Soru: UBP Genel Başkanlığı’na neden aday oldunuz?

Çavuşoğlu: UBP’nin 2010 Cumhurbaşkanlığı seçimlerinden sonra kendimi UBP Genel Başkanı olma olgunluğunda hissetim kendimi. Partililer de bana bu anlamda sürekli telkinde bulundu. Bu süreyi kendi açımdan değerlendirdim. Elimi taşın altına koymak istedim her zaman.

UBP’de 2006’da oluşan travmadan sonra kimse görev almayı istemezken ben genel sekreterliğe aday oldum ve oy birliği ile seçildim.
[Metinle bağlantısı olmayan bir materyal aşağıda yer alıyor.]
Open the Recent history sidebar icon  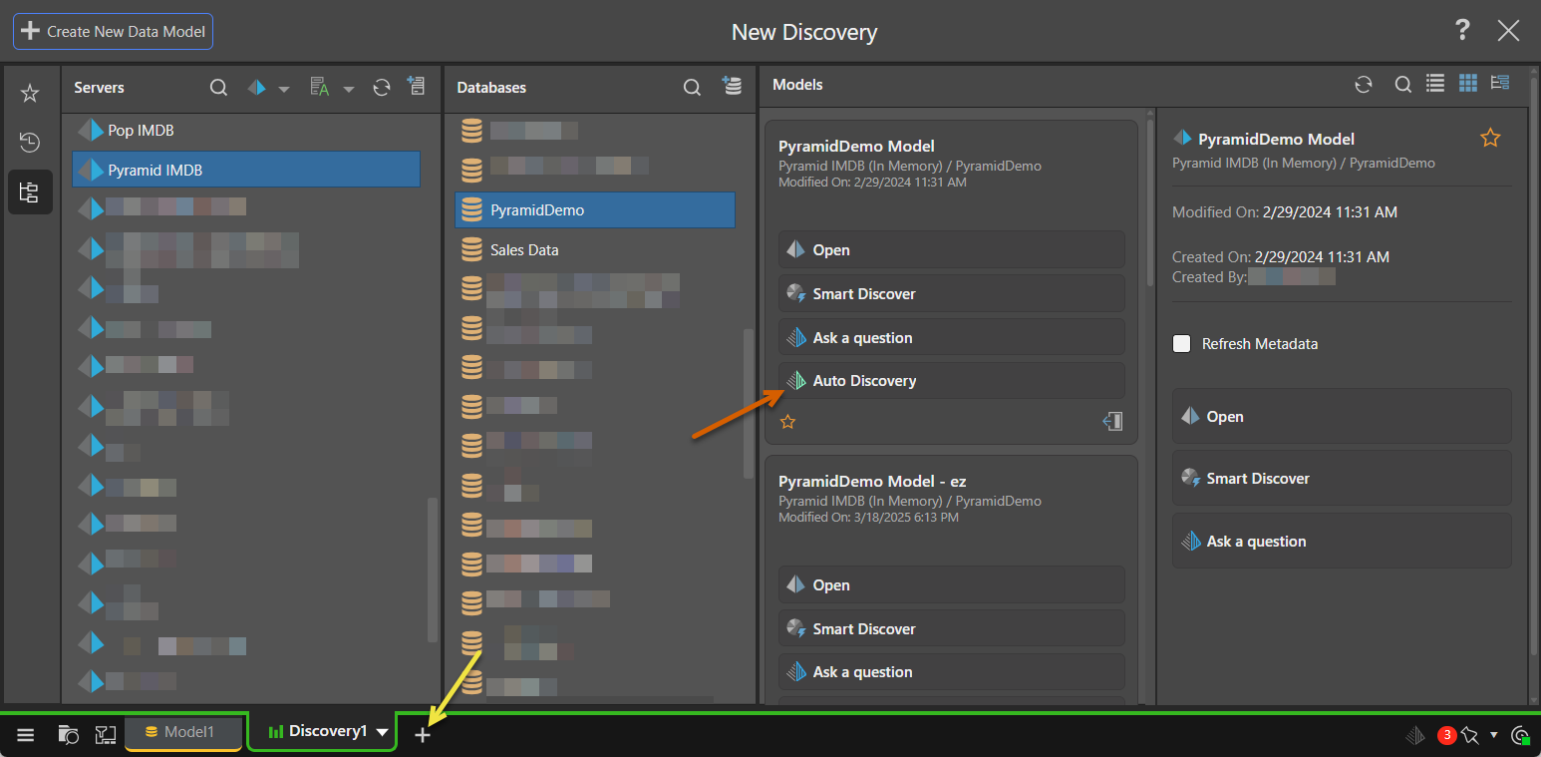30,143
Herkes görev bırakırken ben genel sekreterliğe kendi rızamla aday oldum. Çünkü gerçekten UBP’liydim. Hüseyin Özgürgün de o zaman başkanlığı bırakıp gitmişti, ben de kendim aday oldum ve partimin yıkılmayacağını göstermek istedim. Bu süreçten sonra da bana sürekli genel başkan olmam gerektiği ifade edildi.
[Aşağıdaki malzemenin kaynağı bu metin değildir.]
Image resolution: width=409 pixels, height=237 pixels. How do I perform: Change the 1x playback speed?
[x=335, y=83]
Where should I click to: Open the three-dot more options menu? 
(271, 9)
2009 seçimlerinde 13 milletvekilinden 26 milletvekiline çıkmıştık. O süreçte partinin yaşadığı en ciddi kurultayda Derviş Eroğlu ve Tahsin Ertuğruloğlu yarışı oldu. Hiç tantana çıkmamıştı. Ardından da 2009 yılında tek başımıza iktidara gelmiştik. Derviş Bey Cumhurbaşkanı olduktan sonra partide bir kurultay olması gerekiyordu. Bunu açıklıyorum çünkü adaylık sürecini başka konulara endekslemeye çalışanlar var. O dönemde yine 5 arkadaş aday olmayı planladık ancak kendi aramızda yaptığımız konsensüsle geçici bir süre İrsen Küçük’ü desteklemiştik.
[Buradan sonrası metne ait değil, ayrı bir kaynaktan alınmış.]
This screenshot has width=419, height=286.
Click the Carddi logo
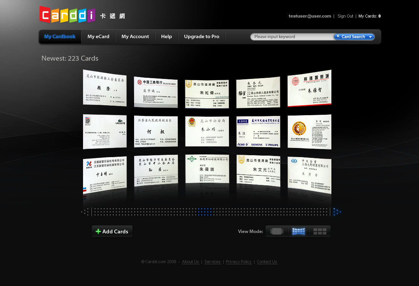point(67,14)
Ardından yine bir kurultay olmuştu onda da İrsen Bey’i desteklemiştik. İrsen Küçük ve Ahmet Kaşif’in yarıştığı genel başkanlıkta ben de aday olmak için çok çalışmıştım ama o zamanki tartışmalardan dolayı adaylığımı öteleme kararı almıştım. O dönemde aday olmayıp İrsen Küçük’e destek verdim.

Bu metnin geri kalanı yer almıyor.